Valorisation des légitimités traditionnelles : les chefs de villages disent merci à Assimi

La coordination des chefs de quartiers, en collaboration avec le Cercle de Réflexion et d’Information pour la Consolidation de la Démocratie (CRI-2002), a organisé, une cérémonie de reconnaissance à l’endroit du président de la transition, Col. Assimi Goïta, chef de l’Etat, pour sa décision de valoriser le rôle des légitimités traditionnelles au Mali. Les chefs de villages, de quartiers et de fractions ont choisi la date symbolique du 20 janvier, fête de l’armée malienne, pour remercier le président de la Transition. C’était au Gouvernorat du District de Bamako.

Le colonel Assimi Goïta, chef de l’État, a institué par le Décret n°2022-0128/PT-RM du 04 mars 2022, le 11 novembre de chaque année comme ‘’Journée des légitimités traditionnelles au Mali’’. Ainsi, la première édition a été célébrée au Centre international des Conférences de Bamako (CICB), sous le thème :         « Place et rôle des légitimités traditionnelles dans la réconciliation nationale, la promotion de la paix, de la cohésion sociale et de la refondation de l’État ».

À la même occasion, le chef de l’Etat a attribué des insignes et des drapeaux aux chefs de villages, de quartiers et de fractions pour, dit-on, restituer le pouvoir qui leur revient. Cette action est le résultat d’une démarche (plaidoyer) portée par CRI-2002, sous le leadership de son président, Dr Abdoulaye Sall, pendant plusieurs années. Mais, il a fallu attendre l’arrivée des nouvelles autorités pour voir ce rêve devenir une réalité.

Aussi, c’est une reconnaissance des légitimités traditionnelles d’une part, à l’égard du président de la Transition et son gouvernement, mais d’autre part, à CRI-2002, une organisation de la société civile dévouée à la cause d’une gouvernance participative des citoyens. Ce 20 janvier 2023, les chefs de villages et quartiers sont venus en nombre au Gouvernorat du District de Bamako pour la circonstance. Avec eux, les donzos, autres notables traditionnels, étaient aussi là pour magnifier la rencontre.

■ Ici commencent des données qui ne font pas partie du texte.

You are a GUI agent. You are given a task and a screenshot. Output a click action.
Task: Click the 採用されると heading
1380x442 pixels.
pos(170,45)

Dans son discours, le Coordinateur des chefs de quartiers de Bamako, M. Bamoussa Touré, s’adresse au chef de l’Etat : « L’honneur et le plaisir, m’échoient, en ce jour solennel, mémoriel et mémorable, de vendredi 20 janvier 2023, de vous présenter les vœux de reconnaissance, et de nouvelle année 2023, de la Coordination des chefs et conseillers des soixante-huit (68) quartiers du District de Bamako, à travers elle, celle des dix-mille (10 000) chefs de village, six-cent soixante-quatre (664) chefs fraction, et 8.223 chefs de quartier qui viennent, le 18 juillet dernier, de bénéficier de l’attribution des insignes, de drapeau national, et des certificats de reconnaissance légale de votre part. »

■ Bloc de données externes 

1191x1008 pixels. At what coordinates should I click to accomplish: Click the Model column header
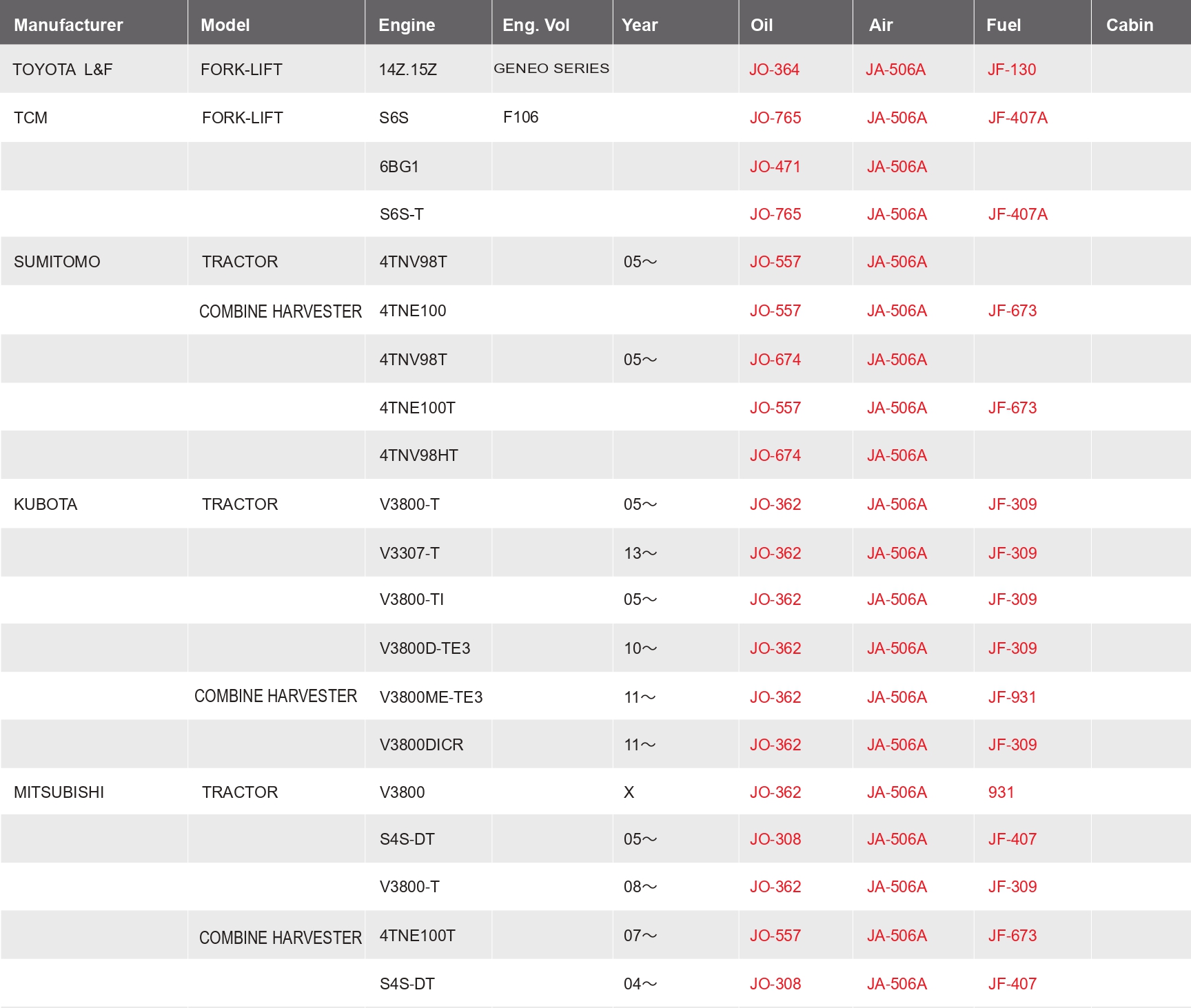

Selon le Coordinateur, cet acte patriotique, piloté par CRI-2002 et validé par les autorités, consolide la place des légitimités traditionnelles, qui, jusqu’à preuve du contraire, restent les premiers chefs aux yeux des citoyens. D’où, il estime que les autorités traditionnelles doivent aussi évoluer dans l’environnement politique, juridique, institutionnel, sécuritaire, sanitaire, économique, social et culturel et plaide pour la cause. « Cet environnement, certes, fondé sur la légitimité et l’égalité républicaine et démocratique, mais aussi, et surtout, ressourcé à la lumière des résultats et recommandations des Assises nationales de la refondation », a ajouté le coordinateur.

Après les honneurs, place au travail !

Pour Dr Abdoulaye Sall, président de CRI 2002 et porteur principal du plaidoyer jusqu’ici, après les honneurs, il est temps de se mettre au travail. « Aujourd’hui, nous ne pouvons que ressentir de la fierté pour cette tâche accomplie. Il est très important que les autorités puissent reconnaître les chefs de villages, de quartiers et de fractions comme les premières autorités. C’est une lutte que nous avons portée pendant plusieurs années, mais c’est maintenant qu’elle a abouti », a-t-il souligné.

Au Dr. Sall d’ajouter : « Je pense que l’année 2022 a été une année pour savourer cette reconnaissance, mais n’oublions pas que des défis nous attendent. Les légitimités traditionnelles ont un grand rôle à jouer dans la gouvernance et dans la sensibilisation des populations. 2023, c’est une année des grandes réformes et des futures élections qui nous attendent. Donc, je pense que le défi, c’est de se mettre au travail dès maintenant afin d’aider les autorités administratives dans cette phase »,  a-t-il conseillé.